Entendida essa diferença, chega-se à questão do direito à informação.
A legislação pune crimes de opinião, como calúnia, injúria e difamação.
Apesar de haver legislação específica, poucos juízes acolhem denúncias contra desrespeito a direitos difusos – ataques à imagem de mulheres, negros, deficientes etc. Tão pouco se coíbem informações falsas com propósitos políticos.
Além disso, o estilo Murdoch trouxe para o exercício diário do jornalismo global, muito mais do que em qualquer outro período, a participação da notícia nas guerras corporativas. Criam-se personagens públicos (por exemplo, um parajornalista inexpressivo) à custa de enorme publicidade. Conquistado esse espaço, o personagem passa a ser utilizado para jogadas comerciais, beneficiando grupos empresariais específicos. Dentre essas armas, nenhuma é mais letal e mais desrespeitosa aos direitos do cidadão quanto o recurso - fartamente utilizado pela mídia nativa - do assassinato de reputação.
Mercado cartelizado
Quando se fala em liberdade de informação, pensa-se em um mercado competitivo, com todas as informações sendo veiculadas, permitindo à opinião pública formar sua própria opinião. É esse conceito que está na base de todos os estudos sobre liberdade de imprensa.
Quando esse jogo se dá em mercados monopolizados ou cartelizados, é evidente que se compromete o direito constitucional à informação ou à opinião. Compromete a isonomia política (alguns grupos com maior vocalização política do que outros), a isonomia empresarial (no caso de guerras corporativas, com a mídia tomando um dos lados).
Dada a enorme desproporção entre o cidadão (mesmo as empresas não midiáticas) e os grandes grupos de mídia, é papel fundamental da Justiça garantir direitos. Por tal, entenda-se mecanismos rápidos de direito de resposta (prejudicados pelo fim irresponsável da Lei de Imprensa sem a criação de um procedimento alternativo) e penas pecuniárias e criminais severas.

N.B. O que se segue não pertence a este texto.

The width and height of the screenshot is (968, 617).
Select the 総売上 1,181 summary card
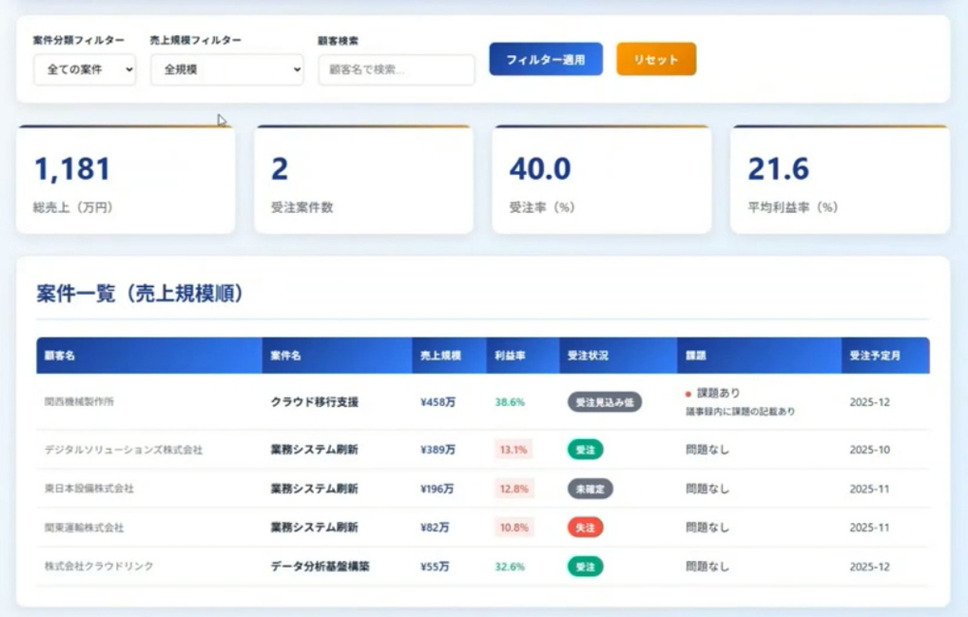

Hoje em dia, as penas pecuniárias beneficiam exclusivamente os grandes grupos: são ínfimas perto do seu poder econômico; mas fatais contra blogs e demais agentes de notícia na Internet.
Quando enveredou em sua parceria com Cachoeira, e passou a emprestar seu poder de fogo para guerras comerciais (alocando-o para o Banco Opportunity), por exemplo, a Editora Abril ordenou a seus homens que fuzilassem a reputação de quem chegasse perto. Ela garantiria advogados e cobriria condenações cíveis. A análise era simples: a morosidade da Justiça e o valor das condenações era infinitamente menor do que o poder de que se via revestida com esses ataques ou para intimidar terceiros ou frente o pagamento recebido dos contratantes.
Cessou essa loucura apenas quando um de seus profissionais foi condenado a três meses de prisão.
Em suma, há um enorme conjunto de jogadas empresariais e políticas em torno do exercício da imprensa. É necessário conhecimento detalhado das formas de atuação e de interesse das empresas jornalísticas e dos próprios blogs afim de se ter capacidade de discernimento para punir os abusos e para preservar a função constitucional.
Principalmente porque a “mercadoria” com que trabalham as empresas jornalísticas é um dos direitos fundamentais da população. Se um bem de consumo não cumpre o que se propõe, a empresa incorre no Código de Defesa do Consumidor. Por sua abrangência, implicações, o produto “notícia” é muito mais relevante do que qualquer bem de consumo. Uma notícia falsificada, um dossiê, pode levar a manifestações psicossociais perigosas, criar conflitos entre instituições.
É todo esse arcabouço que precisa ser analisado por juízes, a fim de aplicar corretamente a lei na hora de garantir o direito à informação e à opinião.